Today brings us yet another opportunity to apply common sense interpretation to an otherwise seemingly complex research study – this time on the “effectiveness” of the DC Impact teacher evaluation system on improving teaching quality in the district. The study, by some of my favorite researchers (no sarcasm here, these are good, thoughtful individuals who do high quality work) is nicely described in the New York Times Economix Blog section:
To study the program’s effect, the researchers compared teachers whose evaluation scores were very close to the threshold for being considered a high performer or a low performer. This general method is common in social science. It assumes that little actual difference exists between a teacher at, say, the 16th percentile and the 15.9th percentile, even if they fall on either side of the threshold. Holding all else equal, the researchers can then assume that differences between teachers on either side of the threshold stem from the threshold itself.

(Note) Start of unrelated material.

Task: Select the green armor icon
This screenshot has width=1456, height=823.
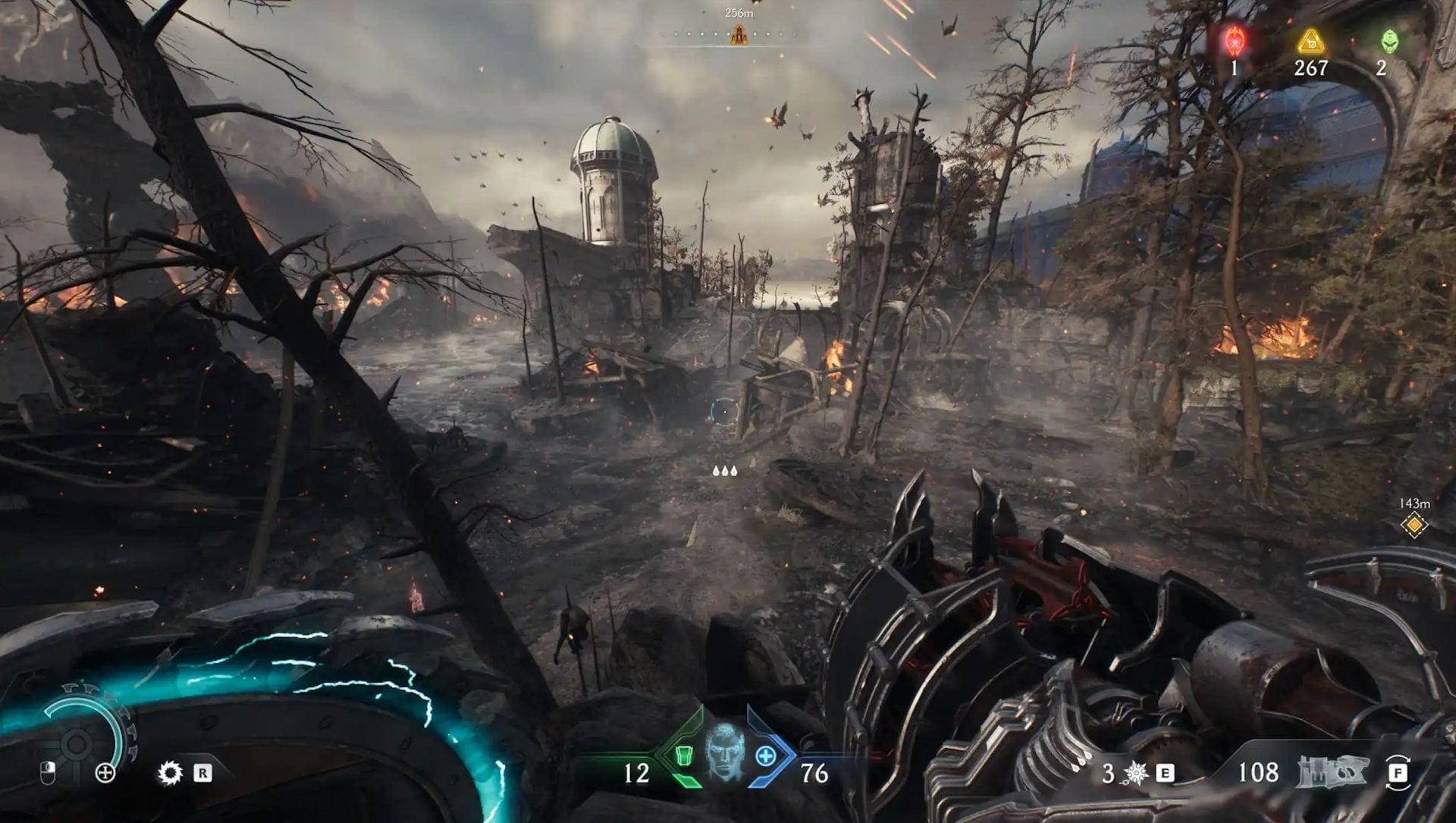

The results suggest that the program had perhaps its largest effect on the rate at which low-performing teachers left the school system. About 20 percent of teachers just above the threshold for low performance left the school system at the end of a year; the probability that a teacher just below the threshold would quit was instead above 30 percent.
In addition, low-performing teachers who remained lifted their performance, according to the system’s criteria. To give a sense of scale, the researchers noted that the effect was about half as large as the substantial gains that teachers typically make in their first years of teaching combined.
So, for research and stats geeks this description speaks to a design referred to as regression discontinuity analysis. It sounds complicated but it’s really not. The idea is that whenever we stick cut-points through some distribution of ratings or scores – through messy/noisy data – some people fall just below those cut-points and others just above. But the cut-points are really arbitrary and those who fall just above the line really aren’t substantively, or even statistically significantly different from those who fall just below the line. It’s almost equivalent (assumed equivalent for research purposes) to taking a group of otherwise similar individuals and randomly assigning to some, one score (below the line) and others another score (above the line).
In one application of this approach, researchers from Harvard studied the effect of high stakes high school exit exams on student in Massachusetts. Students who barely passed the test were compared with those who barely failed the test on the first try. In reality, missing or making one or two additional questions does not validly indicate that one child knows their math better than the other. The kids were otherwise comparable, but some were labeled failures and others successes. Those labeled failures were more likely to drop out of high school and less likely to attend college.
The conclusion – that these arbitrary, non-meaningful distinctions adopted in policy are harmful.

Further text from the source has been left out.